Favorable views on aging promote a general sense of wellbeing, increase self-efficacy, and motivate older adults to maintain a healthy lifestyle, ultimately influencing their own physical and biological aging. But exposure to trauma, directly or indirectly, may significantly impact these views, according to a new study.
The study, published in the Journals of Gerontology: Series B, provides first evidence that negative views on aging are transmitted in families of Holocaust survivors suffering from PTSD. They view themselves as aging less successfully compared to Holocaust survivors without PTSD and older adults who weren't exposed to the Holocaust, according to Prof. Amit Shrira, of the Interdisciplinary Department of Social Sciences at Bar-Ilan University in Israel, who conducted the study. Furthermore, offspring of posttraumatic Holocaust survivors negatively perceive the aging of their parents and consequently see themselves as aging less favorably than offspring of Holocaust survivors without PTSD and offspring whose parents were not exposed to the Holocaust.
Most studies on intergenerational transmission of trauma have focused on one generation, either the survivors themselves or their children (or grandchildren). In a previous study, published in Aging & Mental Health in 2016, for example, Shrira found that offspring of Holocaust survivors are especially anxious about aging and dying. By assessing both survivors and offspring in the current study, Shrira was able to correlate behaviors, perceptions, and feelings among parents and their offspring. This provided further evidence that negative views on aging were transmitted from posttraumatic parents to their offspring.
Although posttraumatic survivors and their offspring perceived aging more negatively, were more focused on frailty, loneliness, and the imminent threat of death, they could still account for some positive aspects of aging, according to Shrira. "This may be explained by the accumulation of life experience and wisdom, and the opportunity to share their insights with younger generations," he says. "This is proof of the unique strengths of many survivors -- even those who suffer from a high level of mental distress, but are not entirely overwhelmed by the aftereffects of the trauma."
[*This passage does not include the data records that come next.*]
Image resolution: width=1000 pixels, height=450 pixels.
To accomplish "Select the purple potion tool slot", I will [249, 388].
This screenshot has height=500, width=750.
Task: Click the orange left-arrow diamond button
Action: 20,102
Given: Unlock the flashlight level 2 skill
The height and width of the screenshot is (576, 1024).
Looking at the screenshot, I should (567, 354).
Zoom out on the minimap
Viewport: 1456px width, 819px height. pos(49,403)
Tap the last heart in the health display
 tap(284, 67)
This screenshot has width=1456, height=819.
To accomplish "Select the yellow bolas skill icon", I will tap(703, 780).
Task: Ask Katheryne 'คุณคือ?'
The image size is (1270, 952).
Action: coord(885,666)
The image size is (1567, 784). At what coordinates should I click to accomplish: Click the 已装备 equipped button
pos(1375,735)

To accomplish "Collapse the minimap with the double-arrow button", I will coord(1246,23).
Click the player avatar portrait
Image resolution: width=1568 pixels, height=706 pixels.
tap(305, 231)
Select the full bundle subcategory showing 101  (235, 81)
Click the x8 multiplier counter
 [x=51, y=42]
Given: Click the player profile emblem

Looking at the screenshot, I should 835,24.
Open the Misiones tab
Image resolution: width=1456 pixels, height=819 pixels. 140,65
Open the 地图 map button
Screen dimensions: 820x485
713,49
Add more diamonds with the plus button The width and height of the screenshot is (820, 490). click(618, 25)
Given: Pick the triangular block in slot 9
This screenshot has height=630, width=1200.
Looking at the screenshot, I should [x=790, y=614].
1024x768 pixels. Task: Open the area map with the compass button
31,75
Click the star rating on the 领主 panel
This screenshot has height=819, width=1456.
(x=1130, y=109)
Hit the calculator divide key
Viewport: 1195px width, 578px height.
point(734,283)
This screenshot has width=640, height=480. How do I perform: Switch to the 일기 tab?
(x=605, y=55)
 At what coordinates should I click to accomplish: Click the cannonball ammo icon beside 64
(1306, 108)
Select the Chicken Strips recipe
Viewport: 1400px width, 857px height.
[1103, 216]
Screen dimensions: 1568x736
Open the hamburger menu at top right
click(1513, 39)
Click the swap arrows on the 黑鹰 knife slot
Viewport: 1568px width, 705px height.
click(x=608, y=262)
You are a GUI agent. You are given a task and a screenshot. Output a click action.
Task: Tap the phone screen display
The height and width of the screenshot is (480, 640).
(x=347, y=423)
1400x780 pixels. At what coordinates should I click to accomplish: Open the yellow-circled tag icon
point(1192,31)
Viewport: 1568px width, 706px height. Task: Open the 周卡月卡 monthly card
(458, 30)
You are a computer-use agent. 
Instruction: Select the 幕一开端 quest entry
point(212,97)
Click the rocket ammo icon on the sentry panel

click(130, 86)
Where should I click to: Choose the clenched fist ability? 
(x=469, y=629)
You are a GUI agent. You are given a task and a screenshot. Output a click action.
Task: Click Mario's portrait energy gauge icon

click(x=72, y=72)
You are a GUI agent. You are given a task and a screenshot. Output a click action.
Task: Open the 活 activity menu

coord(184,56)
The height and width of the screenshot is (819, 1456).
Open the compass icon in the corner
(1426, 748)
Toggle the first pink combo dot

Although most survivors and offspring manifest impressive fortitude, negative views on aging found among posttraumatic survivors and their offspring put them at greater risk for physical deterioration. Accordingly, the study emphasizes the need to address such perceptions in interventions with survivors' families. Interventions could promote more complex, differentiated perceptions of aging by taking into account potential losses alongside the possibility of maintaining function, and even gaining new abilities, in old age. "Promoting such views on aging can increase the sense of self-efficacy and help in the preservation of physical health among survivors and their offspring," says Shrira.
With the number of Holocaust survivors quickly dwindling, Shrira suggests that efforts to help them and their offspring should be increased by the development of an integrative model that may guide interdisciplinary interventions that will tackle the various pathways of transmission in order to promote their successful aging.